Today's Papers

Freudian Quip

The Washington Postleads with President Bush’s 2003 budget proposal, which includes a long and expensive homeland-security wish list. The numbers will be met with dismay in Congress, the paper predicts. The New York Timesgoes with an Afghan catchall, covering the interim government, the cave-by-cave search in Tora Bora, and the bombing of a convoy of either Taliban soldiers or tribal elders, depending on who’s telling the story. The Los Angeles Timesleads with a similar roundup, only with more detail on both the caves and the convoy and nothing on the interim government. 

Bush wants money for “first responders”—local police, firefighters, and hospitals—so they can rev up for future terrorist attacks, the Post reports. “Doomsday rehearsals,” bioterrorism research, and airport security equipment are all part of the package. ($1.2 billion will go toward stockpiling enough anthrax and smallpox vaccines for every American.) And how to pay for it all?
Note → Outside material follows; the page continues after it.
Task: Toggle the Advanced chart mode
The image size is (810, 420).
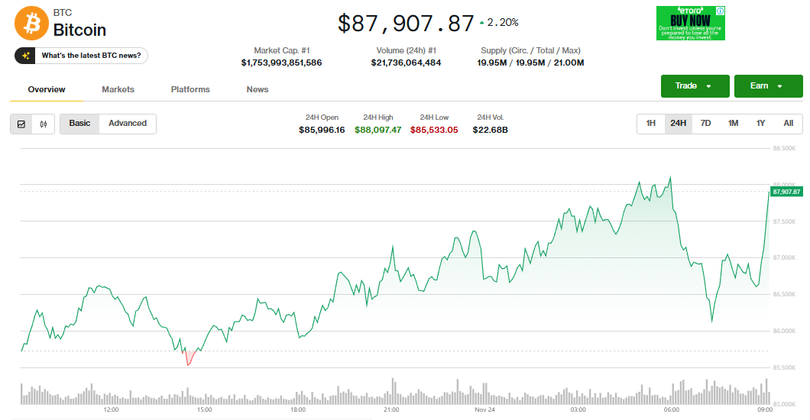Action: click(x=127, y=124)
By cutting other domestic programs, the paper says—a move Congressional leaders may well oppose, seeing as how so many of their projects have already been shelved this year. 
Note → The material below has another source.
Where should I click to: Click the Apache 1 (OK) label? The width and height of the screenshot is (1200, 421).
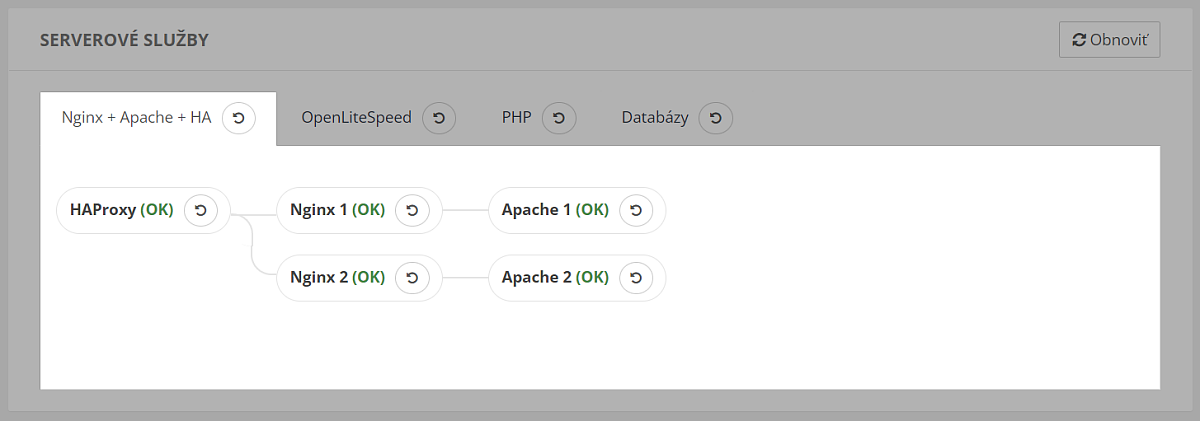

The news from Afghanistan arrives, once again, in a bit of a fog. The bombing of the convoy—a story that dominated the broadcast media on Friday—gets little play in the NYT and the WP, perhaps because the U.S. version of the event—that fleeing Taliban soldiers were in the vehicles—was gaining currency by the end of the day. An Afghan Islamic Press report, cited in the NYT, had said the convoy was made up of tribal elders headed to Kabul to see Hamid Karzai take the oath of office on Saturday. Karzai and his 30-member cabinet will lead an interim government for at least the next six months, in accordance with an agreement reached in Bonn 10 days ago.

The LAT lead goes into much more detail about the convoy attack but can’t say with finality who was in the trucks. The Afghan Islamic Press, a pro-Taliban news agency, according to the LAT, claims the United States got bad information on the convoy, but a Pentagon spokesman denies that, saying, “They hit what they wanted to hit and it was the bad guys.” (Sound like anyone else in government you know?)  As for those caves in Tora Bora (and houses and camps elsewhere in Afghanistan), Donald Rumsfeld says in the LAT that the searches have “directly resulted in the arrest of people across the world—the other side of the globe—and undoubtedly prevented other terrorist activities.”

John Walker will face a capital charge, according to a NYT fronter, but no one’s decided which one. Treason is still a possibility; aiding and abetting terrorism might be more likely. The Times notes that Walker will probably be tried in the Eastern District of Virginia, known among lawyers for its conservative jury pool. Uh-oh. A letter writer in the NYT who observes that “all children need guidance and that moral relativism doesn’t work as a parenting tool,” says Walker should get “life in prison with The New York Times’s ‘Portraits of Grief’ plastered on the cell’s walls.”

The NYT’s architecture critic offers “an appraisal” of the viewing platforms going up around the World Trade Center site. “Weekend crowds had established the need to provide public access to the site. A design was needed to serve the need. It had to be easy and cheap, sturdy, and flexible. It had to come in without arousing opposition and with the mayor’s blessing. It didn’t have to deal with complexities of meaning. But the design does hold meaning. It embodies stoic principles. It treats the need for design as a reduction to essentials. The result has substance. Stop the mystification, the grandiosity, the use of architecture to disconnect our history from ourselves. Give the city back. These ideas deserve to outlive the limited duration of the platforms themselves.” Indeed.

The WP covers the Christmas travel rush, with some poor souls showing up at the airports eight hours before their ETD’s. “Travel experts” say Thanksgiving went reasonably well, but that Christmas presents different challenges, thanks in part to carry-on presents. “Screeners had to unwrap and hand-search gifts that couldn’t be identified by X-ray,” the Post reports.       

Lucian Freud’s portrait of Queen Elizabeth makes for a whimsical LAT fronter, revealing her majesty’s lighter, perhaps even self-effacing, side. “It’s a Travesty Your Majesty,” reads the Sun headline, quoted in the LAT, referring to Freud’s unflattering portrayal—he makes the Queen look like a shriveled, decomposing peach, or perhaps, as one British critic put it, “the ‘before’ half of a before-and-after testimonial for constipation tablets.”  No matter—the Queen sat for the itty-bitty portait (6in x 9in), and she was on hand to receive it at Buckingham Palace, where it will hang in celebration of her Golden Jubilee. “Nobody will ever accuse Freud of sycophancy,” sniffs the Times of London.